• Voitures de nuit

    N°364Voitures de nuit

    Nagaï Kafū

    Traduit du japonais de Roger Brylinski

    1931-1935, Pol 1986, Cambourakis 2020

    189 pages

    En 1923, le grand tremblement de terre du Kantō provoque un incendie qui dévaste Tokyo. Les quartiers nocturnes n’échappent pas au désastre mais la vie continue.

    Les six nouvelles rassemblées dans ce volume traitent toutes du monde des geishas, des maisons de rencontre et de la prostitution. À travers les récits des destins, souvent malheureux, des hommes et de leurs amantes, Nagaï Kafū offre la peinture d’un monde qui se cherche. Un monde qui hésite entre les traditions, dont celles des geishas, et l’occidentalisation de la société, le désir d’émancipation et de liberté des femmes, et la supériorité des hommes qui est ébranlée. Un monde qui mélange les valeurs ancestrales héritées des samouraïs pas si lointains et la culture moderne venue d’Europe et d’Amérique. Un monde complexe et mouvant.

    Les nouvelles de Voitures de nuit ne s’intéressent pas à la sexualité extraconjugale des hommes et des femmes de l’époque d’un point de vue concret ou comportemental, mais à cette sexualité comme vecteur social, comme révélateur des mentalités, comme marge de la société qui permet de transgresser les règles.

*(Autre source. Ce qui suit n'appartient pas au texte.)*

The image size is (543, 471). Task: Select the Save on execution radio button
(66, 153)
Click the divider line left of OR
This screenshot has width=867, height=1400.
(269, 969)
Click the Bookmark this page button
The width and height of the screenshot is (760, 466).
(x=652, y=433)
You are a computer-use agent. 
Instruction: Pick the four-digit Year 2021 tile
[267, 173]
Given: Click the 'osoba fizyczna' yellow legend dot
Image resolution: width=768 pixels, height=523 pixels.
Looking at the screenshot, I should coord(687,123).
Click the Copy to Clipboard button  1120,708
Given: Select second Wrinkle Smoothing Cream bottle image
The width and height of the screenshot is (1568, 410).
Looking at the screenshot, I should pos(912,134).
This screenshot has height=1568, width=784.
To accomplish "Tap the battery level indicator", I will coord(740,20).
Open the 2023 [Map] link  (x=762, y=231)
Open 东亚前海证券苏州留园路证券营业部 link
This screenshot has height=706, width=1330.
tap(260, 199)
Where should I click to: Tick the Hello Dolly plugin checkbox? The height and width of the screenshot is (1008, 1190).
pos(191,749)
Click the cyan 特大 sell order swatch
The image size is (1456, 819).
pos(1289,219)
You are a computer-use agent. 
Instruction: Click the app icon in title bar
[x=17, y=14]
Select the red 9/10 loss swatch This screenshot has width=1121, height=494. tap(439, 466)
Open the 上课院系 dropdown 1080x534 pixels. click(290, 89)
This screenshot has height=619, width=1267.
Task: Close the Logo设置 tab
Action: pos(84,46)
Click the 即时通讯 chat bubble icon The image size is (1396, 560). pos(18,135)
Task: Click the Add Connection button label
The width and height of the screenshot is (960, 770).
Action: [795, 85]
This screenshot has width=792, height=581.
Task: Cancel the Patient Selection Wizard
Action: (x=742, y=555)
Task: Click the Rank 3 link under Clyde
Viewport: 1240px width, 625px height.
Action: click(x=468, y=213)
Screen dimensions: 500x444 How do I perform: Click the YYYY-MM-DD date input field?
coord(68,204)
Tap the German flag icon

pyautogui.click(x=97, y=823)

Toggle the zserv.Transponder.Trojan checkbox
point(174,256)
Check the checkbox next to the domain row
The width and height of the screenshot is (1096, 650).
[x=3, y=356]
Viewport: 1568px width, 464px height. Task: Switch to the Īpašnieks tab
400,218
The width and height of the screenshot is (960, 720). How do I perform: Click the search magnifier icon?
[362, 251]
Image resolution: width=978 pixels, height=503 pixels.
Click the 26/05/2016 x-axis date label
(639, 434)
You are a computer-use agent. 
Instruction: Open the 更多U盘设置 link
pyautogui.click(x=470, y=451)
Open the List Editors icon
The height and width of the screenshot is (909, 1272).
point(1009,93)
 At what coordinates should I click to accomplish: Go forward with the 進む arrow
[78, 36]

Ces récits contiennent un certain mystère, des non-dits, des ambiances feutrées, des ruelles sombres et des soirs de brouillard, des incertitudes amoureuses qu’une certaine connaissance de la culture japonaise permet de décrypter, un peu !

    Nagai Kafū écrit dans un style narratif simple, typique de la littérature japonaise de la première partie du XXe siècle, comme Tanizaki Junichirō ou Mori Ōgai (une semaine un livre n°347). Mais ses histoires sont le reflet de la société japonaise, complexe, torturée et tortueuse, hypocrite, corsetée, et doucement triste.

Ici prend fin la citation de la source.